_Aufgabenliste:_
1 > Wohin wollte der Bastler laut dem Auszug mit seinen selbstkonstruierten Flugschwingen gleiten?
2 > Stimmen die folgenden Aussagen mit dem Auszug überein? Beantworten Sie jede mit Ja oder Nein und zitieren Sie die entscheidenden Worte des Auszugs wörtlich.
(a) Die Flugversuche des Bastlers endeten meist mit einer harten Landung auf der Wiese.
(b) Die Drohne wird sich langsamer verbreiten als das Handy.
(c) Der Bastler zeigte den Kindern mechanisches Spielzeug.
3 > Schreiben Sie aus dem Auszug die Passage von „Als Kind stand“ bis einschließlich „bewegliche Figuren vorführte.“ heraus.

_Ausgewählter Auszug:_
◆ ◆ ◆ ◆ ◆

Heiteres Beruferaten

drohne:flieg

Als Kind stand ich immer staunend vor einem Kellerfenster in Nußdorf. Das Fenster gewährte einen Blick in die Werkstatt eines Bastlers, die Nachbarn sagten eines Fliegerdamischen. Er hatte mehrmals den Versuch unternommen mit selbstkonstruierten Flugschwingen von Nußdorf  nach Olsach zu gleiten. Alle Flugversuche endeten zumeist sehr hart auf dem Wiesenboden. Für uns Kinder war sein Hobbyraum ein lohnendes Ausflugsziel, weil er uns verschiedenes mechanisches Spielzeug und bewegliche Figuren vorführte.

Ein neues Fluggerät beflügelt heute die Fantasie der Menschen, es sind dies die sogenannten Drohnen. Sobald sie preislich erschwinglich sein wird, wird sie sich so schnell verbreiten wie das Handy. Es ist anzunehmen, dass in manchen Familien ein Drohnenbausatz unter dem heurigen Weihnachtsbaum liegen wird. Die Drohne wird zum liebsten Spielzeug der technikverliebten Menschen werden und wohl bei nützlichen und unsinnigen Aktionen eingesetzt. Wie etwa einem Freund vier Häuserblock weiter mit Hilfe der Drohne eine Bohrmaschine zurückzugeben oder der Freundin im Nachbarort ein Stück vom selbst gebackenen Christstollen zum Kaffee zu servieren. Es wird um unsere Köpfe so summen, als würden wir von einem wild gewordenen Bienenschwarm verfolgt.

◆ ◆ ◆ ◆ ◆

[Sammlungseinträge]
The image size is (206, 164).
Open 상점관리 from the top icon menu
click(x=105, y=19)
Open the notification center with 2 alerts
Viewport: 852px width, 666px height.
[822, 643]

◆ ◆ ◆ ◆ ◆

_Antworten je Aufgabe:_
1 > Von Nußdorf nach Olsach.

2 >
(a) Ja: „Alle Flugversuche endeten zumeist sehr hart auf dem Wiesenboden.“
(b) Nein: „wird sie sich so schnell verbreiten wie das Handy“
(c) Ja: „weil er uns verschiedenes mechanisches Spielzeug und bewegliche Figuren vorführte“

3 >
Als Kind stand ich immer staunend vor einem Kellerfenster in Nußdorf. Das Fenster gewährte einen Blick in die Werkstatt eines Bastlers, die Nachbarn sagten eines Fliegerdamischen. Er hatte mehrmals den Versuch unternommen mit selbstkonstruierten Flugschwingen von Nußdorf  nach Olsach zu gleiten. Alle Flugversuche endeten zumeist sehr hart auf dem Wiesenboden. Für uns Kinder war sein Hobbyraum ein lohnendes Ausflugsziel, weil er uns verschiedenes mechanisches Spielzeug und bewegliche Figuren vorführte.